Input: text1 = "abc", text2 = "abc"
Output: 3
Explanation: The longest common subsequence is "abc" and its length is 3.

Input: text1 = "abc", text2 = "def"
Output: 0
Explanation: There is no such common subsequence, so the result is 0.

Constraints

  • 1 <= text1.length, text2.length <= 1000
  • text1 and text2 consist of only lowercase English characters.

Explanation

Before we jump to coding, let’s look at visual representation with some examples to better understand the problem.
An example with input text1 = "abcde", text2 = "ace"

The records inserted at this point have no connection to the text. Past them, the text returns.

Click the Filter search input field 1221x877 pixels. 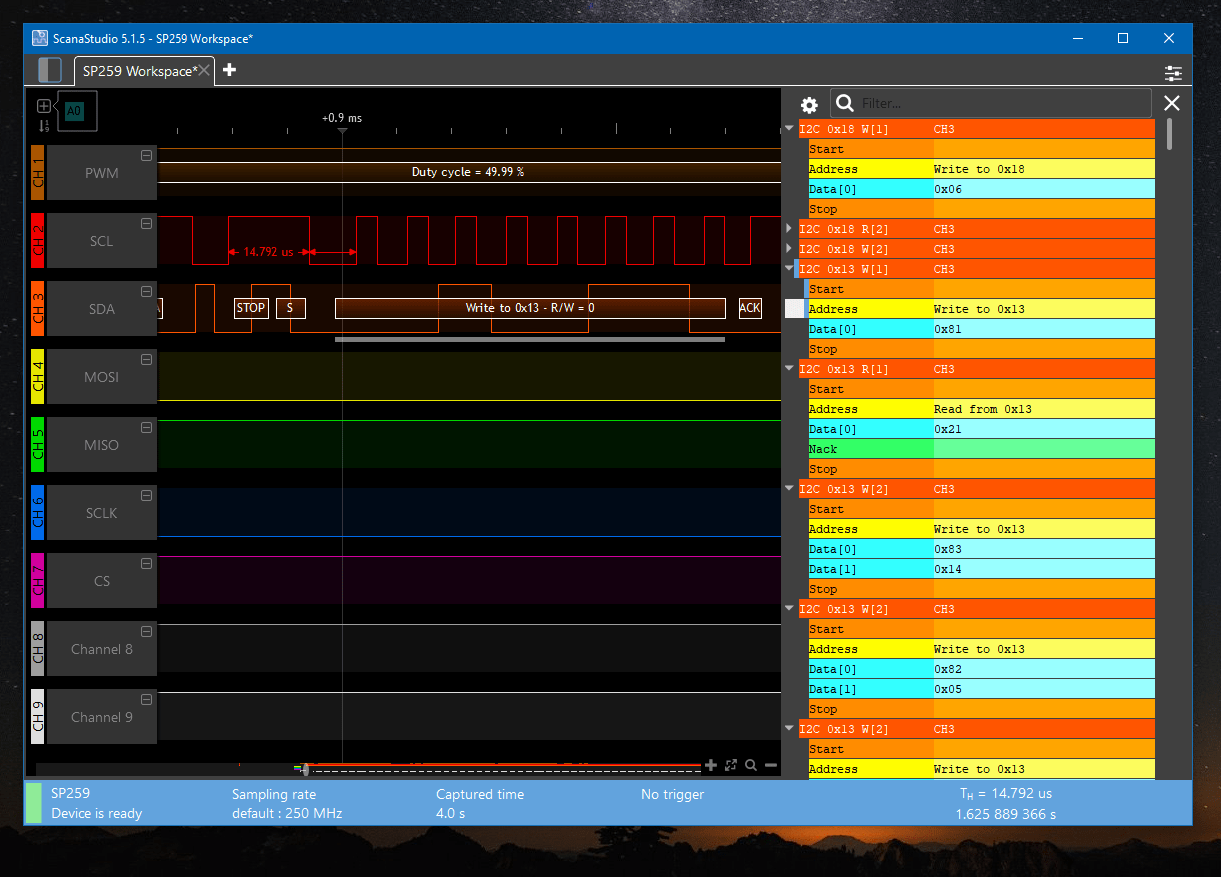(x=1000, y=103)
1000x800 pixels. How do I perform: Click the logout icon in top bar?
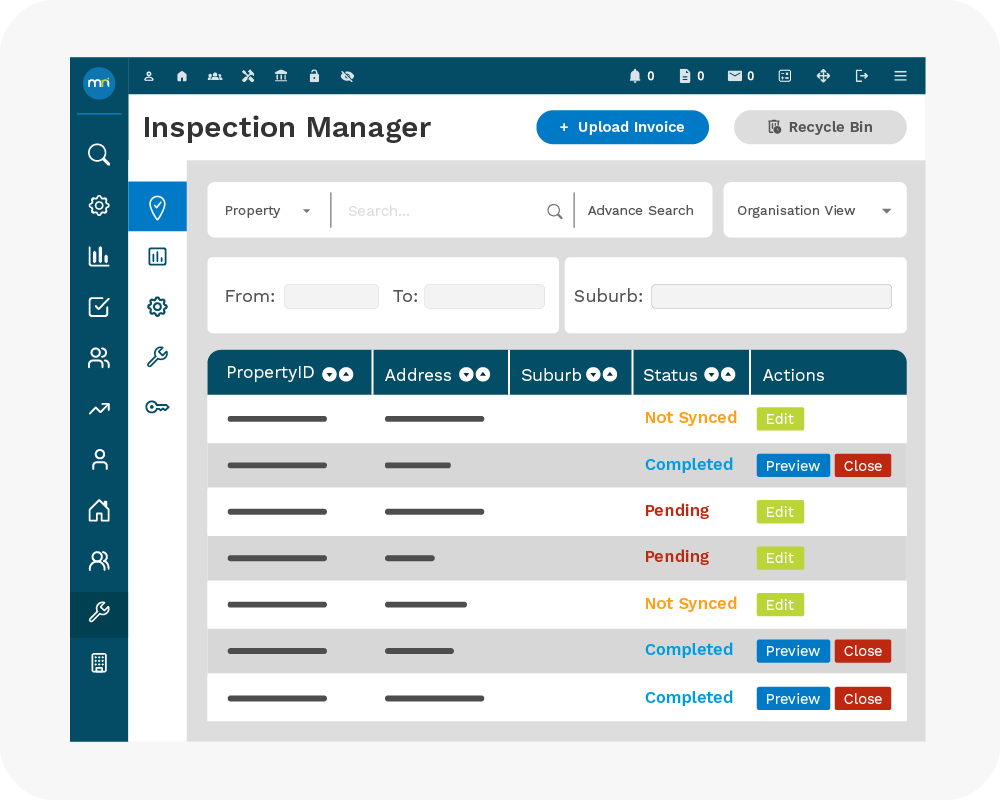(862, 76)
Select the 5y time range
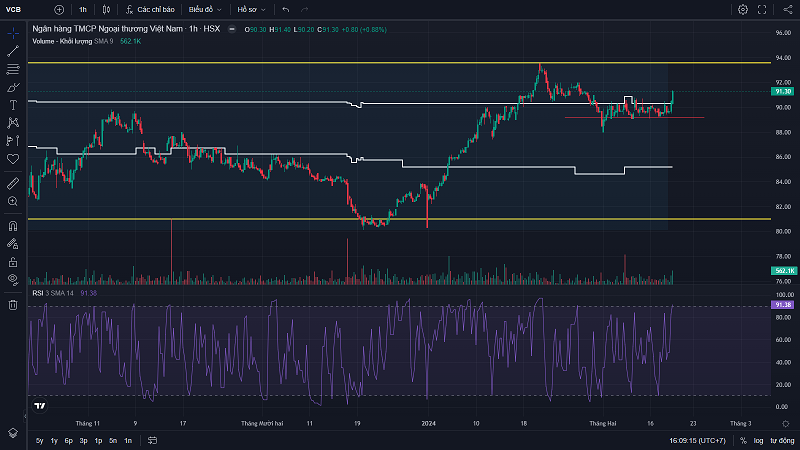This screenshot has width=800, height=450. (39, 440)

We can see that we have two equal characters a at the beginning of both strings. This means that if both characters match each other, then we can break it into subproblems. This also means that now we are looking into a subproblem of the remainder of both strings plus 1 because we know that the longest subsequence at least is going to be 1 since we found matching pairs of characters.

Let’s look at an example if the first characters were different: input text1 = “bbcde", text2 = "ace"

We can’t add 1 and find the longest subsequence because the first characters are different, but it’s possible that the longest subsequence can be between bbcde and ce or it could be between bcde and ace.

Basically, what we find out based on comparing the first characters — whether they are equal or not — is that we can break the problem into subproblems and solve them.

Recursion Solution

func longestCommonSubsequence(_ text1: String, _ text2: String) -> Int {
    let text1Array = Array(text1)
    let text2Array = Array(text2)
    let text1Count = text1.count
    let text2Count = text2.count

    func dfs(_ i: Int, _ j: Int) -> Int {
        if i == text1Count || j == text2Count {
            return 0
        }
        if text1Array[i] == text2Array[j] {
            return 1 + dfs(i + 1, j + 1)
        }
        return max(dfs(i + 1, j), dfs(i, j + 1))
    }

    return dfs(0, 0)
}

Explanation

One way to solve this problem is by using the depth-first search algorithm.

We will need to take care of a few base cases:

  • when we reach the end of one of the texts
  • when we find matching characters

In the result, we will be returning the max of two values.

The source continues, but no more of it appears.